━━ Data shown

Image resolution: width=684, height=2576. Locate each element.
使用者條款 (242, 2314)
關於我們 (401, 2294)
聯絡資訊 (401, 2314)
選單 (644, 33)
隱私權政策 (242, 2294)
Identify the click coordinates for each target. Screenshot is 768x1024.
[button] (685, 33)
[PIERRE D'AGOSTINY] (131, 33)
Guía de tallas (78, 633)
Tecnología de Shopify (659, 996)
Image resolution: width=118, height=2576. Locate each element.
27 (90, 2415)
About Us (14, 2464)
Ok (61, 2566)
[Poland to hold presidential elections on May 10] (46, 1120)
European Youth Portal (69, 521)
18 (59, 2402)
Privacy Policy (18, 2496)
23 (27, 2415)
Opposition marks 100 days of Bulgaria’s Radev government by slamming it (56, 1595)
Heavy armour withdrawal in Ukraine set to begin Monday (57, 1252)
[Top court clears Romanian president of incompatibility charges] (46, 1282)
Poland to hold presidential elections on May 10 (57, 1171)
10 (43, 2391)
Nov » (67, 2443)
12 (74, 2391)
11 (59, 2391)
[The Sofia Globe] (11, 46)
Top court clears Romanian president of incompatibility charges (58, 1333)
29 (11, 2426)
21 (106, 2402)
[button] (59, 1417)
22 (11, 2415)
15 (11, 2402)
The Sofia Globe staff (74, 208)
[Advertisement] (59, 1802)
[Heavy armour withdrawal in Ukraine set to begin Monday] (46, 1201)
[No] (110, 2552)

━━━━

### Problem description:
Go through the material and copy every line in which the word "Heavy" occurs.

### Task output:
Heavy armour withdrawal in Ukraine set to begin Monday (57, 1252)
[Heavy armour withdrawal in Ukraine set to begin Monday] (46, 1201)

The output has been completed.